What you need to do:
Working through the lines below, return each one that holds "computer".

Source material:
──────

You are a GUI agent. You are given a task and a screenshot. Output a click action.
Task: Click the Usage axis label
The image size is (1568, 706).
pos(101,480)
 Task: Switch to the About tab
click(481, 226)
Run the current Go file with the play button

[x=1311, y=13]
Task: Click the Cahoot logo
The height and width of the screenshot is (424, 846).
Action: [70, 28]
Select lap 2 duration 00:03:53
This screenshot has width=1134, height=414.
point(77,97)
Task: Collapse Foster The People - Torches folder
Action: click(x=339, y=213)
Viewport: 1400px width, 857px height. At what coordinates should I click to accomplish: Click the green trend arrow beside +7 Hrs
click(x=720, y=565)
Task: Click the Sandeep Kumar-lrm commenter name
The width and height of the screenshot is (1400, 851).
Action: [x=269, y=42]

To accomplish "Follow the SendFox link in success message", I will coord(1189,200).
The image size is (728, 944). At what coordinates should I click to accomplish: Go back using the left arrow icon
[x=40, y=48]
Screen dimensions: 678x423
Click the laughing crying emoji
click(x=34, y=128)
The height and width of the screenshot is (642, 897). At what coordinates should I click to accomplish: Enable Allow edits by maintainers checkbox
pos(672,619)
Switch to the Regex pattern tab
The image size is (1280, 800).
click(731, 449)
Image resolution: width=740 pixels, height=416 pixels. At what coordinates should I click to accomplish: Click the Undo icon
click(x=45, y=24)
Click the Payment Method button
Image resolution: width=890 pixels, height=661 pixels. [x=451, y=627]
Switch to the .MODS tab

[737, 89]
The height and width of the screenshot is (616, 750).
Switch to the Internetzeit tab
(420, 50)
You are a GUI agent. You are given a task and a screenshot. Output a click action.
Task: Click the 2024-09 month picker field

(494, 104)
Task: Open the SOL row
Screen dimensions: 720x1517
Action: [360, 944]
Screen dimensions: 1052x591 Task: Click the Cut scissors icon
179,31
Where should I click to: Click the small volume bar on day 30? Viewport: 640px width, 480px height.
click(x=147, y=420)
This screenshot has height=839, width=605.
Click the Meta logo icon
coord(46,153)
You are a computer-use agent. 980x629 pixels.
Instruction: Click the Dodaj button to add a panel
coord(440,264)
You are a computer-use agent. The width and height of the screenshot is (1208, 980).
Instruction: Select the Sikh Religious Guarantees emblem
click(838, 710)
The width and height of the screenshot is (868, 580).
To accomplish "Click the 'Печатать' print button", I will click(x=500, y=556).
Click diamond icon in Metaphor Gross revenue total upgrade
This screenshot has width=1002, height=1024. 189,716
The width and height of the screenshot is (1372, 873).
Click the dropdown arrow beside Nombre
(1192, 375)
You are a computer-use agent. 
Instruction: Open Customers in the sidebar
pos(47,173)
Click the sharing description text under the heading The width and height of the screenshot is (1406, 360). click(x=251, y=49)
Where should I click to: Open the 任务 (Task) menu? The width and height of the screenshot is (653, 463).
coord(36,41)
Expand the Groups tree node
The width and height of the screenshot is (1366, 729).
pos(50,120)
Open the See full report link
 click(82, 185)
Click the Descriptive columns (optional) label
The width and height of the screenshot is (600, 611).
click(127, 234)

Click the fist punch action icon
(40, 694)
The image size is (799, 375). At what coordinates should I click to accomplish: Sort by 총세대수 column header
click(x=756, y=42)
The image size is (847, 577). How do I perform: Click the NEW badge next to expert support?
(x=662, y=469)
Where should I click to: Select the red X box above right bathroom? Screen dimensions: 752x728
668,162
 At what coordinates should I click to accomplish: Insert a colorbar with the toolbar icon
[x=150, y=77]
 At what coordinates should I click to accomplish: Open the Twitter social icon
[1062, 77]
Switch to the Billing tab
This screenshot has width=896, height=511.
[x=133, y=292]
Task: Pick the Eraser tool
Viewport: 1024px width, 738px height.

──────

Answer to the problem:
You are a computer-use agent. 980x629 pixels.
You are a computer-use agent. The width and height of the screenshot is (1208, 980).
You are a computer-use agent. 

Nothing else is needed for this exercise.